▶ **Instructions to follow**:
Rewrite the listing below as a Markdown table with two columns, Row and Line: number each line in Row and put its text in Line, leaving out blank lines.

── Records provided

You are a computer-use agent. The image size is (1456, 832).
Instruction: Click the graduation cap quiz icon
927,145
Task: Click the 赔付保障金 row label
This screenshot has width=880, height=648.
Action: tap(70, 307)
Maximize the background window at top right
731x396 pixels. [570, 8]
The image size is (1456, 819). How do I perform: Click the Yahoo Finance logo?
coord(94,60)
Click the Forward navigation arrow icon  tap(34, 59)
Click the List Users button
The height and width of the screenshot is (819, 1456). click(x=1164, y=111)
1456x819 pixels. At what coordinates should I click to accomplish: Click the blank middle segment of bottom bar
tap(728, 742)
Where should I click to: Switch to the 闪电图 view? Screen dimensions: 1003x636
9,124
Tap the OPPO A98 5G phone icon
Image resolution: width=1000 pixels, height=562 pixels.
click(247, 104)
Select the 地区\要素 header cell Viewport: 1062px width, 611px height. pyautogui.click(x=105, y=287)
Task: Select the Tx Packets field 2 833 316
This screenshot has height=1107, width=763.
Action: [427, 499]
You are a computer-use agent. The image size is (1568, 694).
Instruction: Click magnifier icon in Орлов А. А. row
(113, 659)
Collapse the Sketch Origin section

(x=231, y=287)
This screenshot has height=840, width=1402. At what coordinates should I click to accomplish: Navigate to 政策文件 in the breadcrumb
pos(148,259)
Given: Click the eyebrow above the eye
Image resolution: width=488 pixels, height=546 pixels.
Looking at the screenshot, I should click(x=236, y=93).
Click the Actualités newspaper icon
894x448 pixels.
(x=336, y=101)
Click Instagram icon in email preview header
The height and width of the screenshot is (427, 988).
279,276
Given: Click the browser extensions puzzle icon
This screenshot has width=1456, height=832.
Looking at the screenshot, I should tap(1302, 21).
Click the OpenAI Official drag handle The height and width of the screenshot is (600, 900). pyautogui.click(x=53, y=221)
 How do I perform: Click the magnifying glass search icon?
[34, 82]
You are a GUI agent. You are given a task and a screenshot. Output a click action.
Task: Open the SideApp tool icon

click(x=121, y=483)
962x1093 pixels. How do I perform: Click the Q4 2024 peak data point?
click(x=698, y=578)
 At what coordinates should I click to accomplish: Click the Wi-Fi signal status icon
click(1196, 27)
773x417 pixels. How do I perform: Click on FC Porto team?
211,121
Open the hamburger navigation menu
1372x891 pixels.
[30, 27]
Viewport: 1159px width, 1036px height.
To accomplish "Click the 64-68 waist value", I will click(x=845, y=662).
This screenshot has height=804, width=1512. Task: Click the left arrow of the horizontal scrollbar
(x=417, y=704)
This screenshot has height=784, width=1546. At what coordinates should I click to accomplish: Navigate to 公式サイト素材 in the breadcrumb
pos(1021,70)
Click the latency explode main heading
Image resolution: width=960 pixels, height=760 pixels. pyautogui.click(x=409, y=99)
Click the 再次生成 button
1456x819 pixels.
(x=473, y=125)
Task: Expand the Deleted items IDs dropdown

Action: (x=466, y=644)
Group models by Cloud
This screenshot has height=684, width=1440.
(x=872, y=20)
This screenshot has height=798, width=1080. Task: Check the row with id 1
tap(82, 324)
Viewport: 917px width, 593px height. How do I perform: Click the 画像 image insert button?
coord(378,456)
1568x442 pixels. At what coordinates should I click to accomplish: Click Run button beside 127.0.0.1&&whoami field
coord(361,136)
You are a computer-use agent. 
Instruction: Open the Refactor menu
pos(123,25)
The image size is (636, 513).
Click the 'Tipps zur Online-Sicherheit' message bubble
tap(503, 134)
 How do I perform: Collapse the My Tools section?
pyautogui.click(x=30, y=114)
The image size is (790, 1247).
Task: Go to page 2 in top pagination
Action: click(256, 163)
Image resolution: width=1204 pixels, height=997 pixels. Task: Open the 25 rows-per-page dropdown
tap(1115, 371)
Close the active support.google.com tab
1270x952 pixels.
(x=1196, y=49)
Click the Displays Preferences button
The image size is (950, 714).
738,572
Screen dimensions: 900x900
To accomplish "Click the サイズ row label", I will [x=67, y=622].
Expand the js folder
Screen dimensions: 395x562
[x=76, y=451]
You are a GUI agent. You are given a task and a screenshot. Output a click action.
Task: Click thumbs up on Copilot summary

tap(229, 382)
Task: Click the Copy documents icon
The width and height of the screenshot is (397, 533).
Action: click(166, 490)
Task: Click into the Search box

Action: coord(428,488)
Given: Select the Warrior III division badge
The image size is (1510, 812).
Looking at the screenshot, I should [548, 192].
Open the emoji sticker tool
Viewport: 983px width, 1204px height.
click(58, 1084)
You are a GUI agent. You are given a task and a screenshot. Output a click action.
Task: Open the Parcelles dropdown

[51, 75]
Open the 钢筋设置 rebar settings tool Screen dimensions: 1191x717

────

▶ **Expected output**:
| Row | Line |
|---|---|
| 1 | You are a computer-use agent. The image size is (1456, 832). |
| 2 | Instruction: Click the graduation cap quiz icon |
| 3 | 927,145 |
| 4 | Task: Click the 赔付保障金 row label |
| 5 | This screenshot has width=880, height=648. |
| 6 | Action: tap(70, 307) |
| 7 | Maximize the background window at top right |
| 8 | 731x396 pixels. [570, 8] |
| 9 | The image size is (1456, 819). How do I perform: Click the Yahoo Finance logo? |
| 10 | coord(94,60) |
| 11 | Click the Forward navigation arrow icon  tap(34, 59) |
| 12 | Click the List Users button |
| 13 | The height and width of the screenshot is (819, 1456). click(x=1164, y=111) |
| 14 | 1456x819 pixels. At what coordinates should I click to accomplish: Click the blank middle segment of bottom bar |
| 15 | tap(728, 742) |
| 16 | Where should I click to: Switch to the 闪电图 view? Screen dimensions: 1003x636 |
| 17 | 9,124 |
| 18 | Tap the OPPO A98 5G phone icon |
| 19 | Image resolution: width=1000 pixels, height=562 pixels. |
| 20 | click(247, 104) |
| 21 | Select the 地区\要素 header cell Viewport: 1062px width, 611px height. pyautogui.click(x=105, y=287) |
| 22 | Task: Select the Tx Packets field 2 833 316 |
| 23 | This screenshot has height=1107, width=763. |
| 24 | Action: [427, 499] |
| 25 | You are a computer-use agent. The image size is (1568, 694). |
| 26 | Instruction: Click magnifier icon in Орлов А. А. row |
| 27 | (113, 659) |
| 28 | Collapse the Sketch Origin section |
| 29 | (x=231, y=287) |
| 30 | This screenshot has height=840, width=1402. At what coordinates should I click to accomplish: Navigate to 政策文件 in the breadcrumb |
| 31 | pos(148,259) |
| 32 | Given: Click the eyebrow above the eye |
| 33 | Image resolution: width=488 pixels, height=546 pixels. |
| 34 | Looking at the screenshot, I should click(x=236, y=93). |
| 35 | Click the Actualités newspaper icon |
| 36 | 894x448 pixels. |
| 37 | (x=336, y=101) |
| 38 | Click Instagram icon in email preview header |
| 39 | The height and width of the screenshot is (427, 988). |
| 40 | 279,276 |
| 41 | Given: Click the browser extensions puzzle icon |
| 42 | This screenshot has width=1456, height=832. |
| 43 | Looking at the screenshot, I should tap(1302, 21). |
| 44 | Click the OpenAI Official drag handle The height and width of the screenshot is (600, 900). pyautogui.click(x=53, y=221) |
| 45 |  How do I perform: Click the magnifying glass search icon? |
| 46 | [34, 82] |
| 47 | You are a GUI agent. You are given a task and a screenshot. Output a click action. |
| 48 | Task: Open the SideApp tool icon |
| 49 | click(x=121, y=483) |
| 50 | 962x1093 pixels. How do I perform: Click the Q4 2024 peak data point? |
| 51 | click(x=698, y=578) |
| 52 |  At what coordinates should I click to accomplish: Click the Wi-Fi signal status icon |
| 53 | click(1196, 27) |
| 54 | 773x417 pixels. How do I perform: Click on FC Porto team? |
| 55 | 211,121 |
| 56 | Open the hamburger navigation menu |
| 57 | 1372x891 pixels. |
| 58 | [30, 27] |
| 59 | Viewport: 1159px width, 1036px height. |
| 60 | To accomplish "Click the 64-68 waist value", I will click(x=845, y=662). |
| 61 | This screenshot has height=804, width=1512. Task: Click the left arrow of the horizontal scrollbar |
| 62 | (x=417, y=704) |
| 63 | This screenshot has height=784, width=1546. At what coordinates should I click to accomplish: Navigate to 公式サイト素材 in the breadcrumb |
| 64 | pos(1021,70) |
| 65 | Click the latency explode main heading |
| 66 | Image resolution: width=960 pixels, height=760 pixels. pyautogui.click(x=409, y=99) |
| 67 | Click the 再次生成 button |
| 68 | 1456x819 pixels. |
| 69 | (x=473, y=125) |
| 70 | Task: Expand the Deleted items IDs dropdown |
| 71 | Action: (x=466, y=644) |
| 72 | Group models by Cloud |
| 73 | This screenshot has height=684, width=1440. |
| 74 | (x=872, y=20) |
| 75 | This screenshot has height=798, width=1080. Task: Check the row with id 1 |
| 76 | tap(82, 324) |
| 77 | Viewport: 917px width, 593px height. How do I perform: Click the 画像 image insert button? |
| 78 | coord(378,456) |
| 79 | 1568x442 pixels. At what coordinates should I click to accomplish: Click Run button beside 127.0.0.1&&whoami field |
| 80 | coord(361,136) |
| 81 | You are a computer-use agent.  |
| 82 | Instruction: Open the Refactor menu |
| 83 | pos(123,25) |
| 84 | The image size is (636, 513). |
| 85 | Click the 'Tipps zur Online-Sicherheit' message bubble |
| 86 | tap(503, 134) |
| 87 |  How do I perform: Collapse the My Tools section? |
| 88 | pyautogui.click(x=30, y=114) |
| 89 | The image size is (790, 1247). |
| 90 | Task: Go to page 2 in top pagination |
| 91 | Action: click(256, 163) |
| 92 | Image resolution: width=1204 pixels, height=997 pixels. Task: Open the 25 rows-per-page dropdown |
| 93 | tap(1115, 371) |
| 94 | Close the active support.google.com tab |
| 95 | 1270x952 pixels. |
| 96 | (x=1196, y=49) |
| 97 | Click the Displays Preferences button |
| 98 | The image size is (950, 714). |
| 99 | 738,572 |
| 100 | Screen dimensions: 900x900 |
| 101 | To accomplish "Click the サイズ row label", I will [x=67, y=622]. |
| 102 | Expand the js folder |
| 103 | Screen dimensions: 395x562 |
| 104 | [x=76, y=451] |
| 105 | You are a GUI agent. You are given a task and a screenshot. Output a click action. |
| 106 | Task: Click thumbs up on Copilot summary |
| 107 | tap(229, 382) |
| 108 | Task: Click the Copy documents icon |
| 109 | The width and height of the screenshot is (397, 533). |
| 110 | Action: click(166, 490) |
| 111 | Task: Click into the Search box |
| 112 | Action: coord(428,488) |
| 113 | Given: Select the Warrior III division badge |
| 114 | The image size is (1510, 812). |
| 115 | Looking at the screenshot, I should [548, 192]. |
| 116 | Open the emoji sticker tool |
| 117 | Viewport: 983px width, 1204px height. |
| 118 | click(58, 1084) |
| 119 | You are a GUI agent. You are given a task and a screenshot. Output a click action. |
| 120 | Task: Open the Parcelles dropdown |
| 121 | [51, 75] |
| 122 | Open the 钢筋设置 rebar settings tool Screen dimensions: 1191x717 |